15. Monday is an awful way to spend 1/7 of your week.

 

16. A clear conscience is usually the sign of a bad memory.

 

17. Change is inevitable, except from vending machines.

 

18. Get a new car for your spouse. It'll be a great trade!

 

19. Plan to be spontaneous tomorrow.

 

20. Always try to be modest, and be proud of it!

 

21 If you think nobody cares, try missing a couple of payments.

 

22. How many of you believe in psycho-kinesis? Raise my hand...

 

23. OK, so what's the speed of dark?

 

24. How do you tell when you're out of invisible ink?

 

25. If everything seems to be going well, you have obviously overlooked something.

 

26. When everything is coming your way, you're in the wrong lane.

 

27. Hard work pays off in the future. Laziness pays off now.

 

28. Everyone has a photographic memory.
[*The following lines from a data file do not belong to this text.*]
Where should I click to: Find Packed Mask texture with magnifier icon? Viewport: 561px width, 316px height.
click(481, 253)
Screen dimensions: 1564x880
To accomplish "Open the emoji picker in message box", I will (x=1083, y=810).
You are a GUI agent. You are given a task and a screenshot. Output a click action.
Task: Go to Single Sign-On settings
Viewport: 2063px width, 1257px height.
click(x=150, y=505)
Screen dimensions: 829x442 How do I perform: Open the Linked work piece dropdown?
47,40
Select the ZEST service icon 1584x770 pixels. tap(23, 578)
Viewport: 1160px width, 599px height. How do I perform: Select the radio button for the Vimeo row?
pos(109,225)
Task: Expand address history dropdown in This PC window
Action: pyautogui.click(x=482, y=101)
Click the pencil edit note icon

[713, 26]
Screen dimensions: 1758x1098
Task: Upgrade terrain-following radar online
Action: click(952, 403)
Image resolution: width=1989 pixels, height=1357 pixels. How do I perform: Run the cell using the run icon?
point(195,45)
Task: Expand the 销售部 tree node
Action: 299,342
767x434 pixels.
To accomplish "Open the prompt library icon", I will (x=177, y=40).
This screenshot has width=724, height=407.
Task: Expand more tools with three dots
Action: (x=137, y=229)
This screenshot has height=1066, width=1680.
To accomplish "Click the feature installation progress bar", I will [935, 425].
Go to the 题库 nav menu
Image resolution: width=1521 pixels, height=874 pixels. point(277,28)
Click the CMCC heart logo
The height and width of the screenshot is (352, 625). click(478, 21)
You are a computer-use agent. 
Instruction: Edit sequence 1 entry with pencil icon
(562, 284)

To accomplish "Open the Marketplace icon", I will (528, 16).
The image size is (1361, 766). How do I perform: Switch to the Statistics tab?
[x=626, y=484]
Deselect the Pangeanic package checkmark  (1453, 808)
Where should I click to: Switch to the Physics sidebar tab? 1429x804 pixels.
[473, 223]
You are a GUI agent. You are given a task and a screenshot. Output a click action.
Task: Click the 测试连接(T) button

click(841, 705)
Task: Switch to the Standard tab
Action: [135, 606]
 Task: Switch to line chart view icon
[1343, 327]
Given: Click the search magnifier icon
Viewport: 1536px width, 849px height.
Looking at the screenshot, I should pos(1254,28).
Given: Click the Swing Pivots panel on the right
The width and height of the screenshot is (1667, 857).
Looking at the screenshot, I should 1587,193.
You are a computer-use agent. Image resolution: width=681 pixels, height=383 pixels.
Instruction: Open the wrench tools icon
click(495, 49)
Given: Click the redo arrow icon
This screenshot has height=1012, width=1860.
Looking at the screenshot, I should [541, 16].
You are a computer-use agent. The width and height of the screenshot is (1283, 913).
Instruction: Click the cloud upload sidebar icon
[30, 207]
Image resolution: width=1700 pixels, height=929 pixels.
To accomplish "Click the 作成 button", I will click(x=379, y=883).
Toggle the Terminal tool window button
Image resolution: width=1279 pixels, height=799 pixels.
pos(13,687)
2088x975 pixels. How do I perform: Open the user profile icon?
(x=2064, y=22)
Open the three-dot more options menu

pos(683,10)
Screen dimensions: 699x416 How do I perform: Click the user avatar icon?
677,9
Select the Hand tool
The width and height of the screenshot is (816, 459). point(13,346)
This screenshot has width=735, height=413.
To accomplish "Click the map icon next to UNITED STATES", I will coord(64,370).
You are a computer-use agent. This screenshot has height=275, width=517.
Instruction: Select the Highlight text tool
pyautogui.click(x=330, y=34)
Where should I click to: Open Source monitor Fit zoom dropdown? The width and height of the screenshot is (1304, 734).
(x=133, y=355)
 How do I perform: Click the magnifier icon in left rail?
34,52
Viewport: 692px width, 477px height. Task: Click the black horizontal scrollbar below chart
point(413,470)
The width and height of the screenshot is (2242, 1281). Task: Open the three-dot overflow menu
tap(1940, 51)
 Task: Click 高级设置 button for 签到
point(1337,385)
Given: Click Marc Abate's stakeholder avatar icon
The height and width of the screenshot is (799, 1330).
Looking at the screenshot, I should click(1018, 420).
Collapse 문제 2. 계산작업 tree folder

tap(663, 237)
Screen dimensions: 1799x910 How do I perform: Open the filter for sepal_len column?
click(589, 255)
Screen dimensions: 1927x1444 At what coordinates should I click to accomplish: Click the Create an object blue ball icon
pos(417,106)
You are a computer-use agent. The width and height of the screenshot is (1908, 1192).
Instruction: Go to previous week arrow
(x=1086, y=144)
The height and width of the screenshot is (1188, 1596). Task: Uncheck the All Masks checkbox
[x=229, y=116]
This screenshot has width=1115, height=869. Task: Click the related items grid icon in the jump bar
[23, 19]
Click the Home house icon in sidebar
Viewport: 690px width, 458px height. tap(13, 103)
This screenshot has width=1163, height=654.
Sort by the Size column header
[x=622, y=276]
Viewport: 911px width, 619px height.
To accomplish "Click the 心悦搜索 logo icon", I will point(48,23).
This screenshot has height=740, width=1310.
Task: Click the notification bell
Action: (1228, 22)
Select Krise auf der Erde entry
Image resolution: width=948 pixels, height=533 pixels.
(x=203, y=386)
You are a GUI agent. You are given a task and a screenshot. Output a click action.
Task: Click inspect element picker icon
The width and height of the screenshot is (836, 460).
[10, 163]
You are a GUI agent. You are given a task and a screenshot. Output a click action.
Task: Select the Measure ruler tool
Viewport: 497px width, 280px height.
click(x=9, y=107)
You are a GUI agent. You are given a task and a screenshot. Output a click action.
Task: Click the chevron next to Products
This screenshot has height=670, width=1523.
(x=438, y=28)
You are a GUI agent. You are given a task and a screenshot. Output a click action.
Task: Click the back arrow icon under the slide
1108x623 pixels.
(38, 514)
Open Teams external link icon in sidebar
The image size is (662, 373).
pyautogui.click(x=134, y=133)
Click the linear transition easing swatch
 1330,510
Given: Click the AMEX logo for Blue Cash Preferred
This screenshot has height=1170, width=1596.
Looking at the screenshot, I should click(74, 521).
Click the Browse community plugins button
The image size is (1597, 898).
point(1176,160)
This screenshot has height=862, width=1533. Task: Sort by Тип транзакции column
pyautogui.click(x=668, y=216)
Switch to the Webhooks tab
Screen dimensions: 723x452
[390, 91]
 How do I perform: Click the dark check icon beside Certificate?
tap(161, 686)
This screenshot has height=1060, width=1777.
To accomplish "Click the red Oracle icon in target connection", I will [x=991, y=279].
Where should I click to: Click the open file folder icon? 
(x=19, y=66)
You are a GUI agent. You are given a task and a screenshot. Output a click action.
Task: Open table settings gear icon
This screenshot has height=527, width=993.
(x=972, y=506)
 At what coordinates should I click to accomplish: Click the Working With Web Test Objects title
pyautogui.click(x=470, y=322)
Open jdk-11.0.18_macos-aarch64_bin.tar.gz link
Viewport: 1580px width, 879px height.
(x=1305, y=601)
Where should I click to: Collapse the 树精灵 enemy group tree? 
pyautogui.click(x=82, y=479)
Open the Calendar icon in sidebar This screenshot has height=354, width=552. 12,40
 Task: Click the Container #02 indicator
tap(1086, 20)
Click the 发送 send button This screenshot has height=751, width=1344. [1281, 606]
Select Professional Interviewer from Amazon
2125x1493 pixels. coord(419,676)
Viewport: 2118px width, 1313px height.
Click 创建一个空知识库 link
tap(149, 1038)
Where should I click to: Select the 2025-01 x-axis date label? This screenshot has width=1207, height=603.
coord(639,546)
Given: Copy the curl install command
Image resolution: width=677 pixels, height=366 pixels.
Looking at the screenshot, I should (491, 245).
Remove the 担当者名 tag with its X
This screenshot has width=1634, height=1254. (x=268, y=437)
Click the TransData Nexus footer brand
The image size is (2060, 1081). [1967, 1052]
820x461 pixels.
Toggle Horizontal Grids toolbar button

Some just don't have film.

 

29. If Barbie is so popular, why do you have to buy her friends?

 

30. How much deeper would the ocean be without sponges?

 

31. Eagles may soar, but weasels don't get sucked into jet engines.

 

32. What happens if you get scared half to death twice?

 

33. I used to have an open mind but my brains kept falling out.

 

34. I couldn't repair your brakes, so I made your horn louder.

 

35. Why do psychics have to ask you for your name?

 

36. Inside every older person is a younger person wondering what happened.

 

37. Light travels faster than sound. That is why some people appear bright until you hear them speak.

 

 

MaW

Link to comment
Share on other sites

Speaking of Zen, Mao Mark often told me this joke:

 

So, the master of Zen approaches the cart of the hot dog, says: "Do in me one of everything." The seller of the hot dog gets the $20 bill from the master of Zen which is paid for hot dog and the hand locks. The seller of the hot dog puts in place the cash and closes the drawer. "Is the place my modification which?" The master of Zen asked. The seller of the hot dog answers: "You must come from while modifying."

 

Cheers,

SD

Link to comment
Share on other sites

I always remember this one

 

Peice of sequence we walked in bar, we requested beer, barman says, "grieved, not to serve to sequence" sequence we walked here towards outside, one ties and it abrades the end of its hair, walks behind inside and it says, "I can eat a beer", the barman says, "you are not you that piece of sequence" Oyster!

Link to comment
Share on other sites

Here are some words of wisdom from Maharishi Fattibastard....

 

Do not walk behind me, for I may not lead. Do not walk ahead of me, for I may not follow. Do not walk beside me either, just f--- off and leave me alone.

 

The journey of a thousand miles begins with a broken fan belt and a flat tyre.

 

The darkest hours come just before the dawn. So if you're going to steal your neighbour's milk and newspaper, that's the time to do it.

 

Sex is like air. It only becomes really important when you aren't getting any.

 

Don't aspire to become irreplaceable. If you can't be replaced, you can't be promoted.

 

Remember, no one is listening until you fart.

 

Never forget that you are unique, like everyone else.

 

Never test the depth of the water with both feet.

 

If you think nobody cares whether you're dead or alive, try missing a couple of mortgage payments

 

Before you judge someone, you should walk a mile in their shoes. That way, when you judge them, you're a mile away and you have their shoes.

 

If at first you don't succeed, avoid skydiving.

 

Give a man a fish and he will eat for a day. Teach him how to fish, and he will sit in a boat and drink beer all day.

 

Have you ever lent someone $20 and never seen that person again? It was probably worth it.

 

If you tell the truth, you don't have to remember anything.

 

Some days we are the flies; some days we are the windscreen.

 

Don't worry; it only seems kinky the first time.

 

Good judgment comes from experience, experience comes from bad judgment.

 

The quickest way to double your money is to fold it in half and put it back in your pocket.

 

A closed mouth gathers no feet.

 

There are two theories about how to win an argument with a woman. Neither one works.

 

Generally speaking, you aren't learning much if your lips are moving.

 

Never miss a good chance to shut up.

 

Experience is something you don't get until just after you need it.

 

When we are born we are naked, wet, hungry, and we get smacked on our arse. From there on in, life gets worse

 

The most wasted day of all is one in which we have not laughed.

 

Remember not to forget that which you do not need to know.

Link to comment
Share on other sites

Archived

This topic is now archived and is closed to further replies.

×
×
  • Create New...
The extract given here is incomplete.